Parallèlement, le socio-anthropologue estime que l’amplification des réactions contestataires ou revendicatives devrait attirer l’attention des acteurs de la lutte sur la manière dont ils interprètent les discours, attitudes et comportements des populations face aux mesures sanitaires, administratives et judiciaires. 
 
Il est, dès lors, pense Wally Diouf, plus qu’urgent de dépasser les lectures simplistes de ces réactions communautaires, de les appréhender autrement, afin d’y apporter des réponses efficaces et efficientes. ‘’Autrement dit, une analyse et une compréhension beaucoup plus approfondies de ces réactions communautaires observées au Sénégal pourraient permettre d’orienter les approches pour favoriser et améliorer la réception et l’appropriation des mesures de lutte promues contre la Covid-19. D’ailleurs, ceci est à mettre au bénéfice d’une orientation politique basée sur le principe de la responsabilité individuelle et collective face à la Covid-19’’, préconise le spécialiste.
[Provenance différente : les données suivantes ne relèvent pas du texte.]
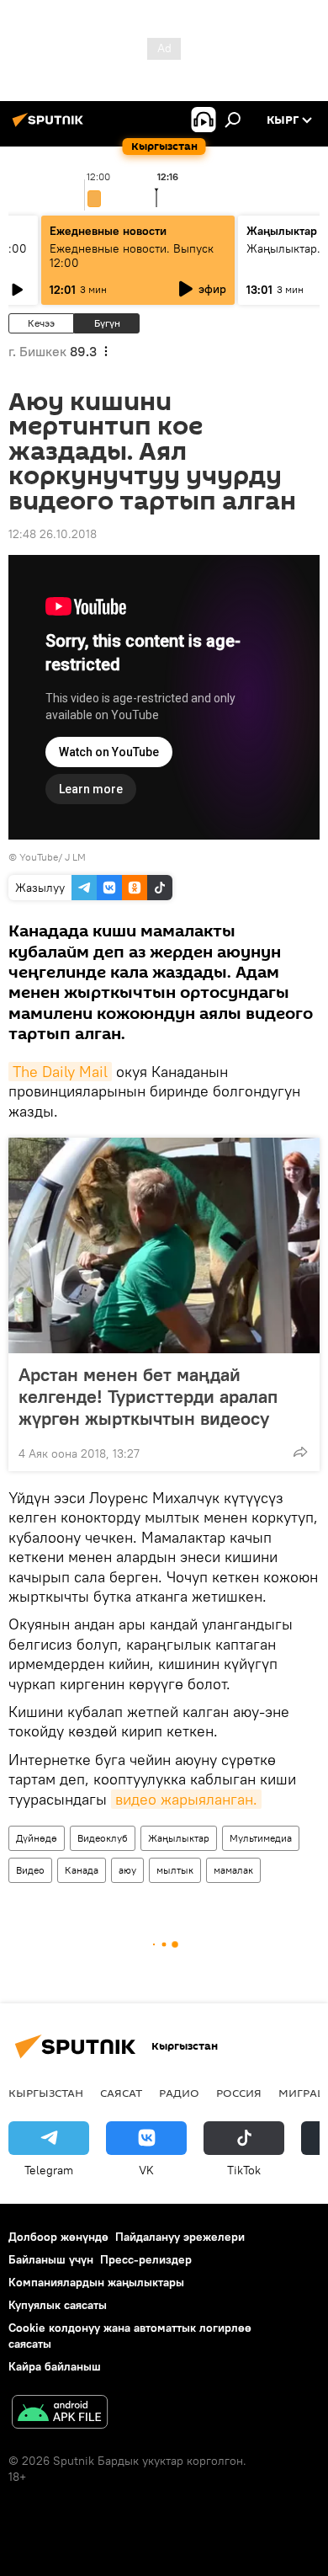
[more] (300, 1452)
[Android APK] (60, 2414)
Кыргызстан (45, 2092)
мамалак (233, 1870)
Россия (239, 2092)
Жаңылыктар (178, 1838)
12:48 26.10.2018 (52, 533)
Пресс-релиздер (146, 2259)
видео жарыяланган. (186, 1799)
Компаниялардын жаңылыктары (96, 2282)
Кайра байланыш (54, 2366)
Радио (179, 2092)
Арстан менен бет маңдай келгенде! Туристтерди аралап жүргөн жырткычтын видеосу (148, 1396)
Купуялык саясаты (57, 2304)
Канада (81, 1870)
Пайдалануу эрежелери (180, 2236)
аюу (127, 1870)
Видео (30, 1870)
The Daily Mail (60, 1071)
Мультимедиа (261, 1838)
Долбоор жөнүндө (58, 2236)
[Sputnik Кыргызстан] (50, 126)
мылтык (174, 1870)
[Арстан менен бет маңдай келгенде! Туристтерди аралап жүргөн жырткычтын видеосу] (164, 1245)
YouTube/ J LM (52, 857)
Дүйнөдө (36, 1838)
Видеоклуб (102, 1838)
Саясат (121, 2092)
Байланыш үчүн (50, 2259)
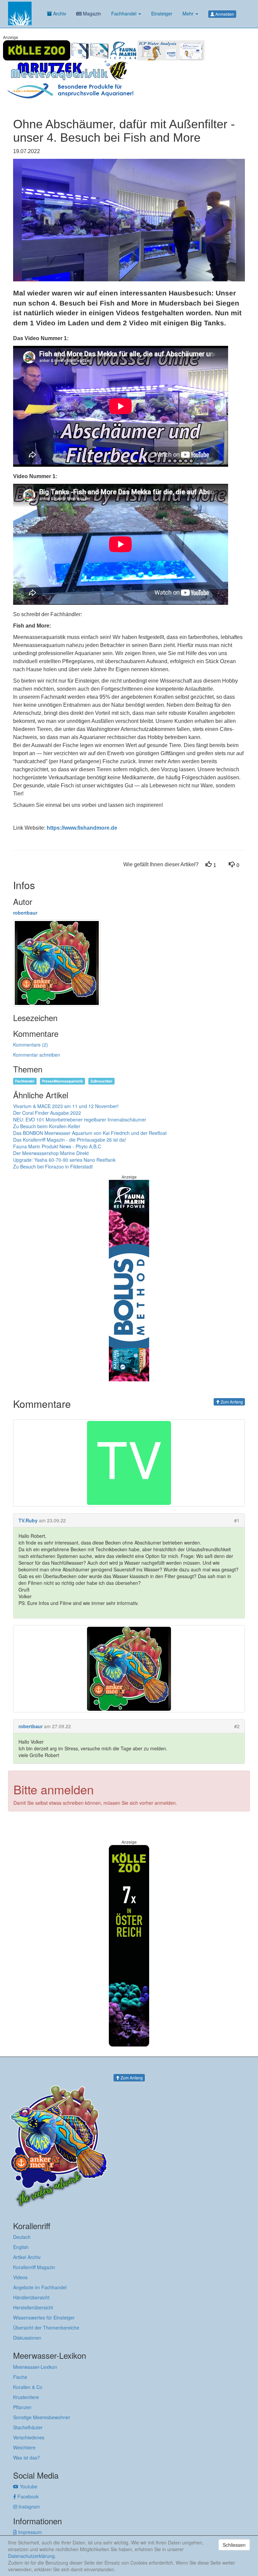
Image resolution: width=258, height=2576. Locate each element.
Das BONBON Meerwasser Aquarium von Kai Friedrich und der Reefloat (90, 1133)
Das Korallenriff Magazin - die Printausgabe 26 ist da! (69, 1139)
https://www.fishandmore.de (82, 828)
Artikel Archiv (27, 2257)
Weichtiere (24, 2447)
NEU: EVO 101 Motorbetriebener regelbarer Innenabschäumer (79, 1119)
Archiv (59, 13)
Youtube (27, 2486)
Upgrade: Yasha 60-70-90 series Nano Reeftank (64, 1159)
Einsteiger (161, 13)
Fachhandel (124, 13)
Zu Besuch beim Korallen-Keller (46, 1126)
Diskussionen (27, 2337)
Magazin (91, 13)
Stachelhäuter (28, 2427)
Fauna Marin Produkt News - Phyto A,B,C (57, 1146)
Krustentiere (26, 2397)
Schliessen (234, 2544)
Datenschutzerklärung (31, 2555)
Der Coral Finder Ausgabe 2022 (47, 1112)
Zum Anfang (231, 1402)
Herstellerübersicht (33, 2307)
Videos (20, 2277)
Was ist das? (26, 2457)
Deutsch (22, 2237)
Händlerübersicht (31, 2297)
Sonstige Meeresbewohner (41, 2417)
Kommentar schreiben (36, 1054)
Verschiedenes (28, 2437)
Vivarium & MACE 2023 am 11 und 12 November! (66, 1106)
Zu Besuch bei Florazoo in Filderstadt (53, 1166)
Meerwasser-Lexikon (35, 2366)
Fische (20, 2377)
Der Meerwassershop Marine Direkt (51, 1153)
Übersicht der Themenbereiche (46, 2327)
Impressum (29, 2532)
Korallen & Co (27, 2387)
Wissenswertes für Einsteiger (44, 2317)
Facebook (27, 2496)
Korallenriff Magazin (34, 2267)
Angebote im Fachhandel (40, 2287)
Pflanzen (22, 2407)
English (21, 2247)
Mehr (188, 13)
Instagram (28, 2506)
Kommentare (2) (30, 1044)
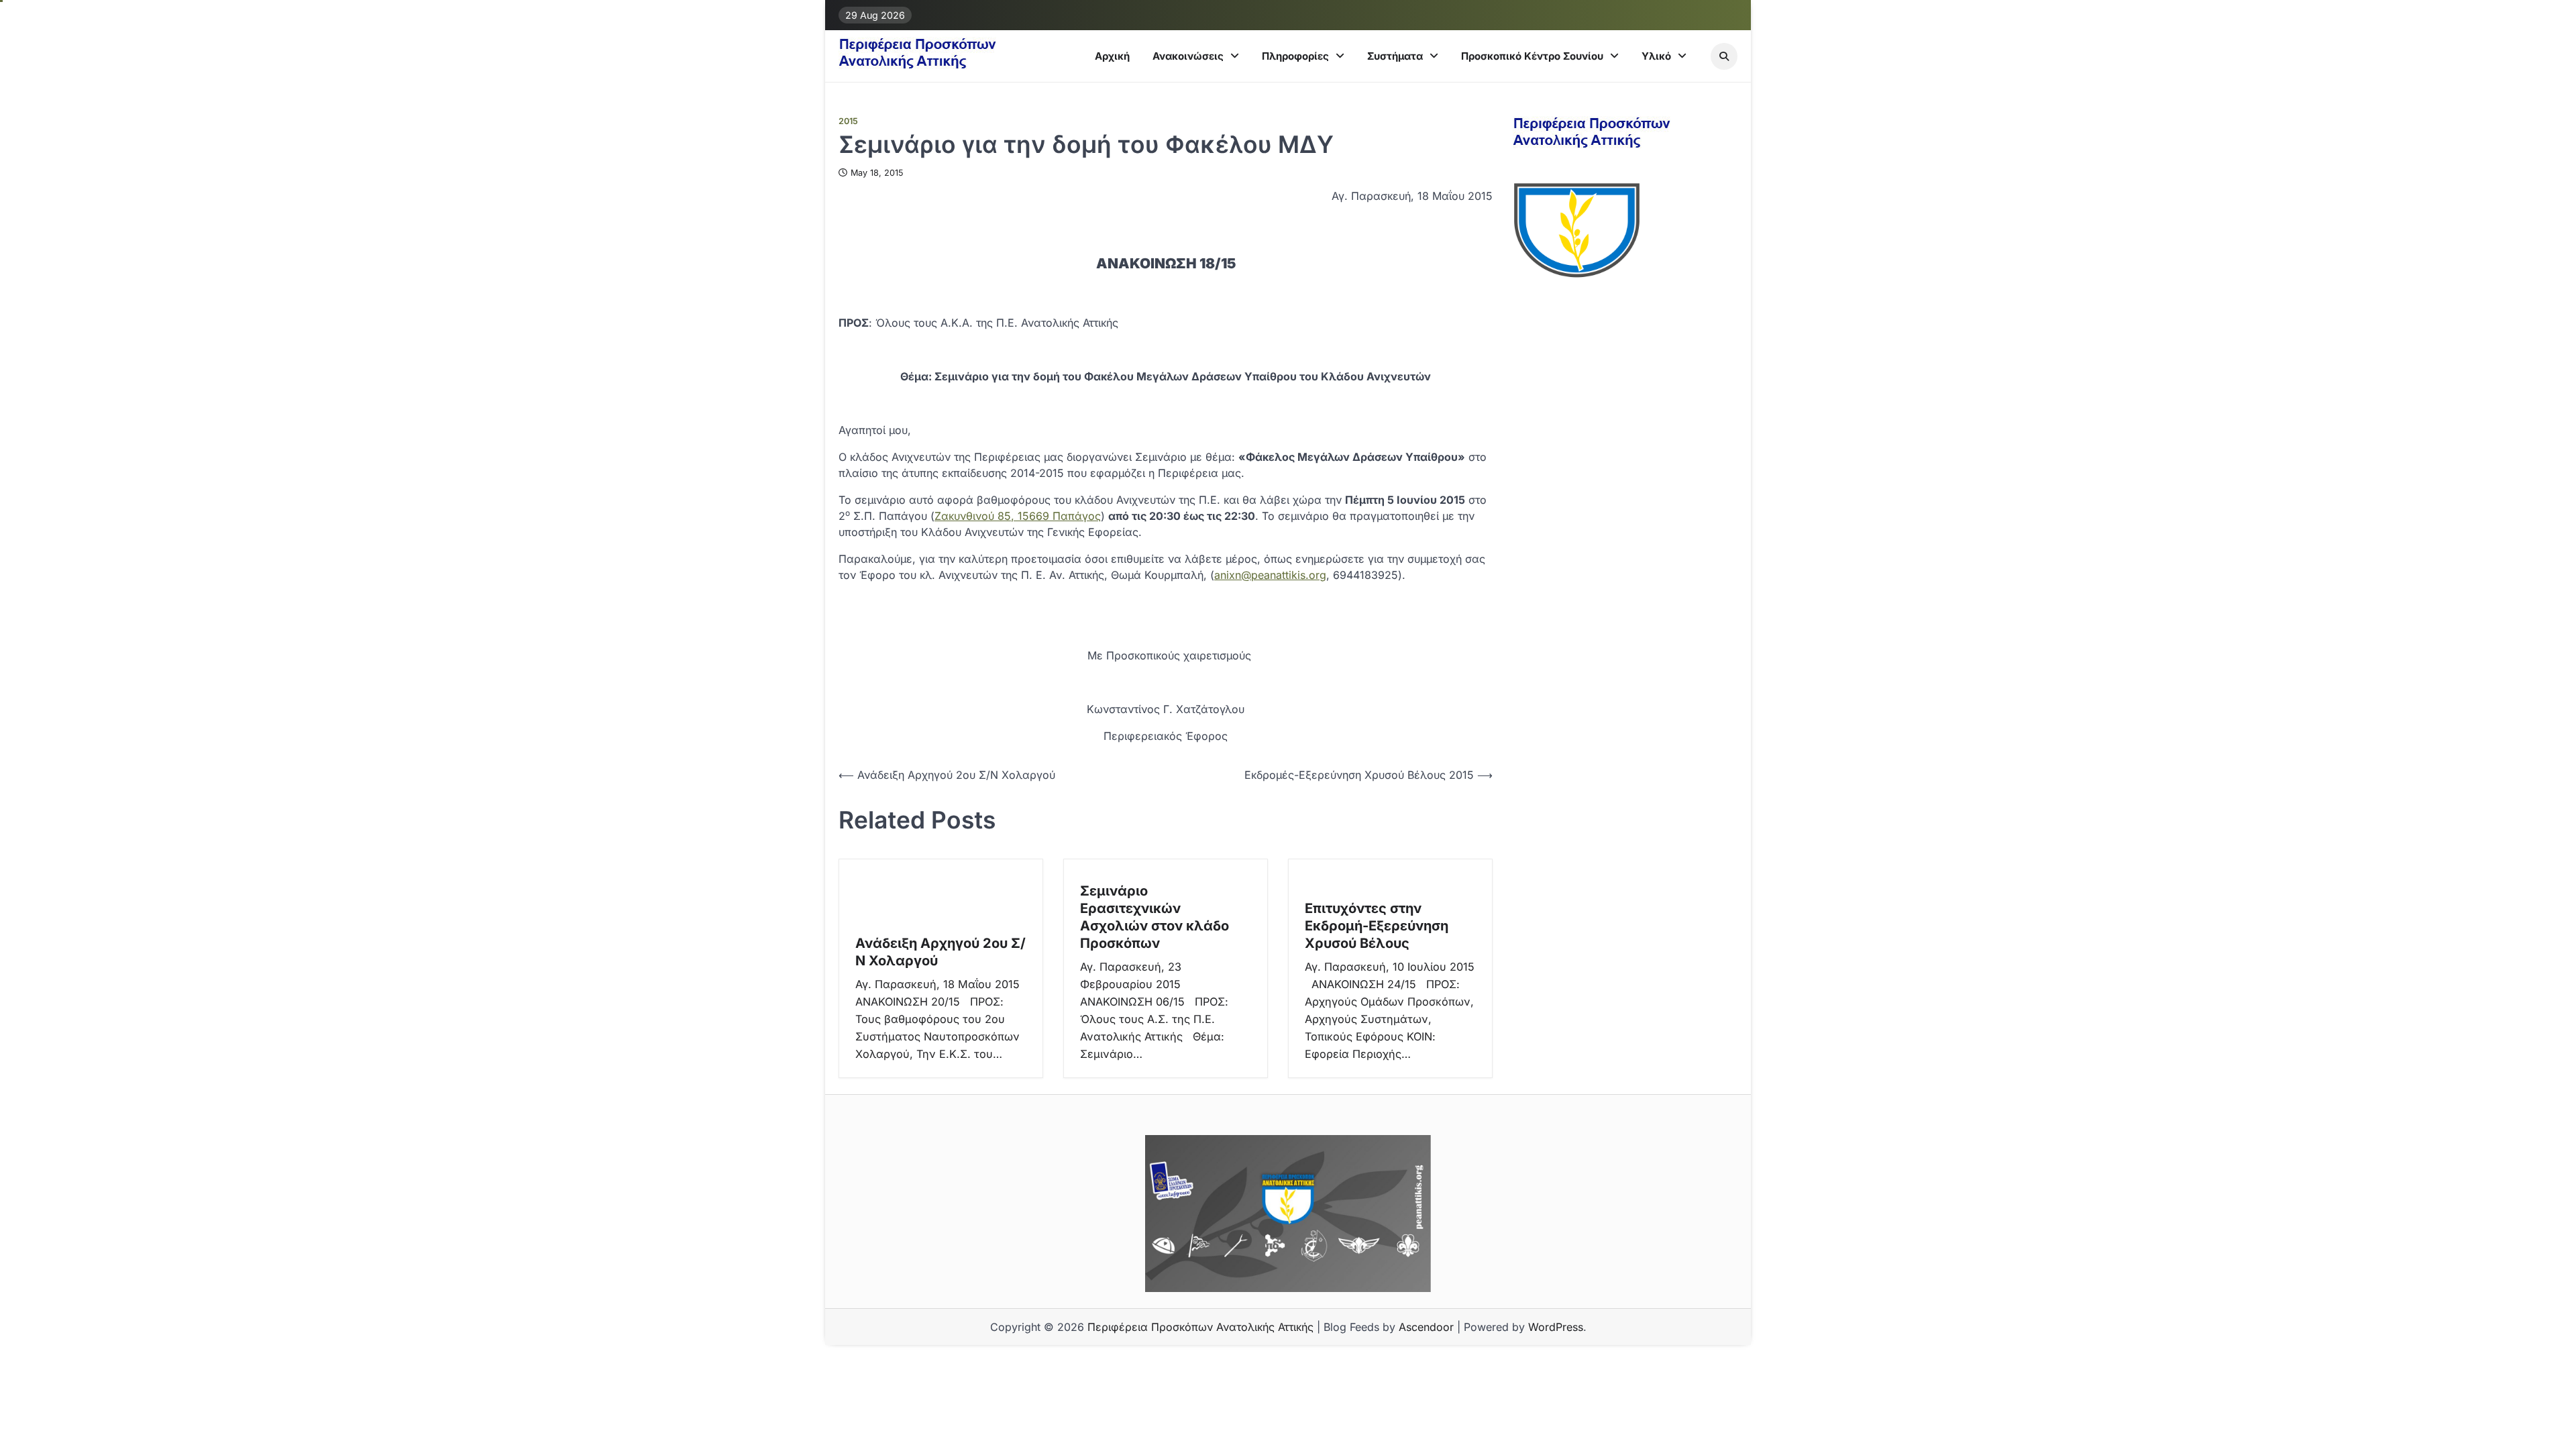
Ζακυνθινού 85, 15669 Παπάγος (1017, 516)
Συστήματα (1395, 56)
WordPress (1555, 1327)
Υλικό (1656, 56)
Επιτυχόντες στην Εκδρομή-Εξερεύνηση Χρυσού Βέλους (1376, 925)
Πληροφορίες (1295, 56)
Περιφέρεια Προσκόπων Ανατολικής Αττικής (1200, 1327)
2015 (848, 121)
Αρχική (1112, 56)
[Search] (1724, 56)
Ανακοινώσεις (1188, 56)
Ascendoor (1426, 1327)
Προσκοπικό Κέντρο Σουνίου (1532, 56)
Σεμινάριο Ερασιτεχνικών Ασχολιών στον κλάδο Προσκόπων (1154, 917)
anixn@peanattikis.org (1270, 575)
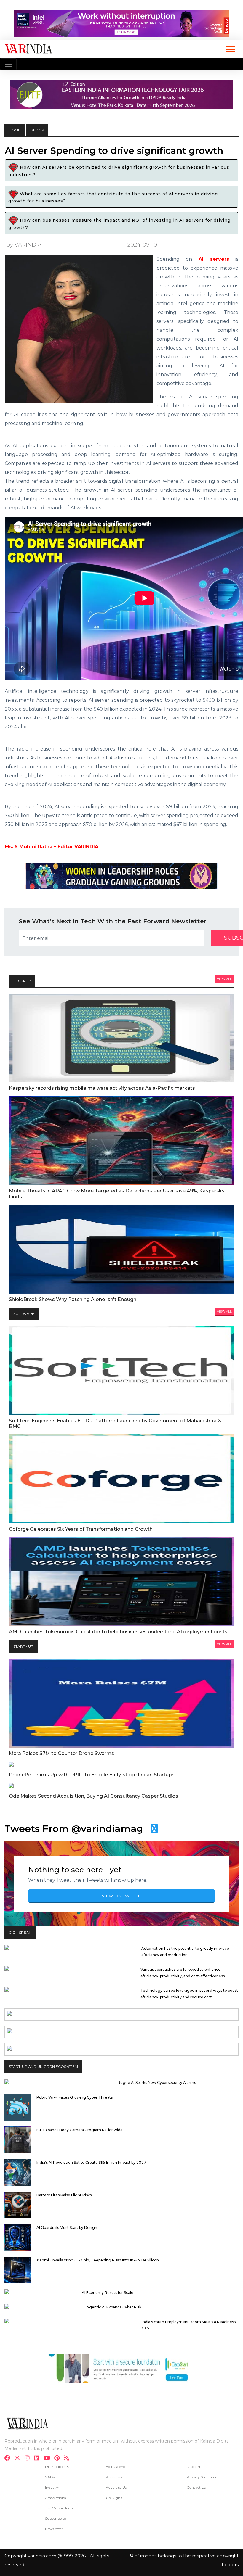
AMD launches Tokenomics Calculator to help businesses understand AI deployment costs (118, 1632)
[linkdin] (38, 2458)
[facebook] (9, 2458)
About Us (114, 2477)
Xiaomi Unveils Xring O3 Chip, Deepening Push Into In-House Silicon (97, 2260)
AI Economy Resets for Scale (107, 2292)
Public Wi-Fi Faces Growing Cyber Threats (74, 2097)
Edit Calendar (117, 2466)
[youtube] (48, 2458)
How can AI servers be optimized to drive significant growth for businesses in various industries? (118, 171)
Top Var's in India (59, 2508)
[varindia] (68, 2458)
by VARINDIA (23, 244)
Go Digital (114, 2498)
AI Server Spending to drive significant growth (114, 150)
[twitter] (19, 2458)
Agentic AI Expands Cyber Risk (114, 2307)
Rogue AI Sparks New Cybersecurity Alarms (157, 2082)
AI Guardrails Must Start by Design (66, 2227)
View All (224, 979)
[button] (230, 48)
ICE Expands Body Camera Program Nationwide (79, 2130)
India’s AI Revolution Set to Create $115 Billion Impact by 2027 (91, 2162)
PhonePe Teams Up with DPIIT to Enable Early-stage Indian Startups (92, 1775)
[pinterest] (58, 2458)
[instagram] (29, 2458)
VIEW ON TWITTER (121, 1896)
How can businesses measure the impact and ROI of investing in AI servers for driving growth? (119, 224)
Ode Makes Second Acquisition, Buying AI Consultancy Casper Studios (93, 1796)
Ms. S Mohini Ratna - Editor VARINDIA (51, 846)
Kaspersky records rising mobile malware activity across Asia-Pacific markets (102, 1088)
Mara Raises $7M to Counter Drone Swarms (61, 1753)
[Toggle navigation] (8, 64)
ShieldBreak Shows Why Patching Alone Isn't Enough (72, 1299)
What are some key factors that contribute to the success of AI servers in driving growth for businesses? (113, 197)
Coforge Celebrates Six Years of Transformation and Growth (81, 1529)
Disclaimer (196, 2466)
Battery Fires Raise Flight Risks (64, 2195)
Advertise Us (116, 2487)
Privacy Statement (203, 2477)
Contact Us (196, 2487)
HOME (14, 130)
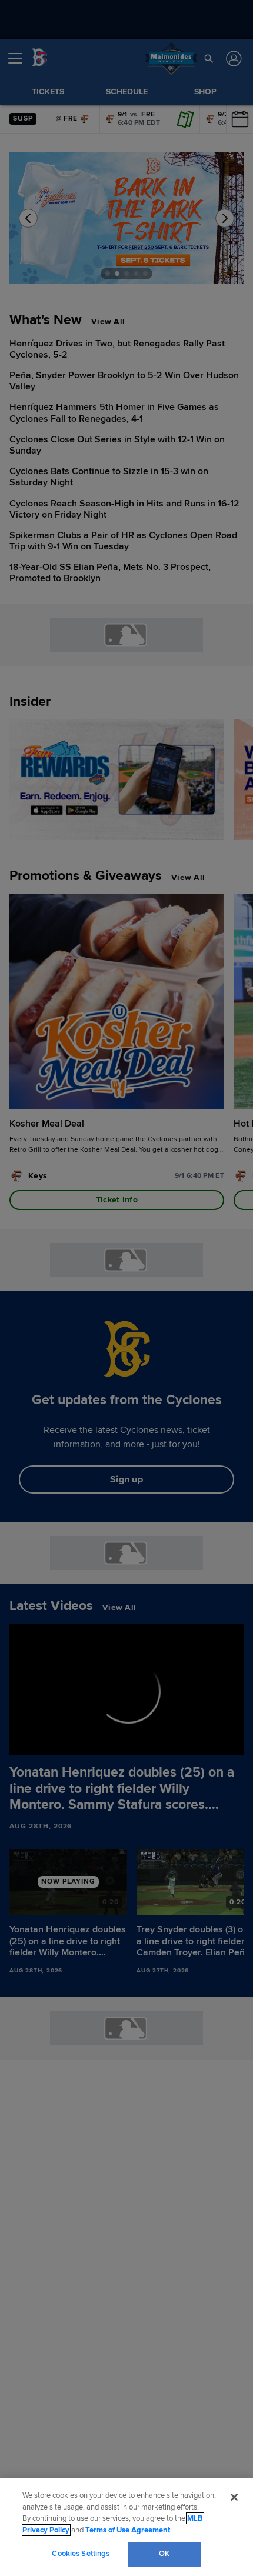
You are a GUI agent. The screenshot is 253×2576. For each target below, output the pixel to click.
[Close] (234, 2497)
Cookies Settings (80, 2553)
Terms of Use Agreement (127, 2530)
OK (164, 2553)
Qui recommande, en outre, aux pouvoirs publics d’impliquer davantage les sciences sociales pour éclairer et accompagner, mais aussi socialiser et humaniser les dispositifs médicotechniques de riposte à la Covid-19. 
 
‘’Plutôt que de constituer des acteurs de support qui répondent à la commande d’un dispositif, les professionnels des sciences sociales doivent être investis comme des acteurs à part entière qui prennent place dans les dispositifs de gouvernance où ils opèrent pleinement par leurs approches spécifiques pour contribuer de manière objective à la lutte contre la Covid-19’’.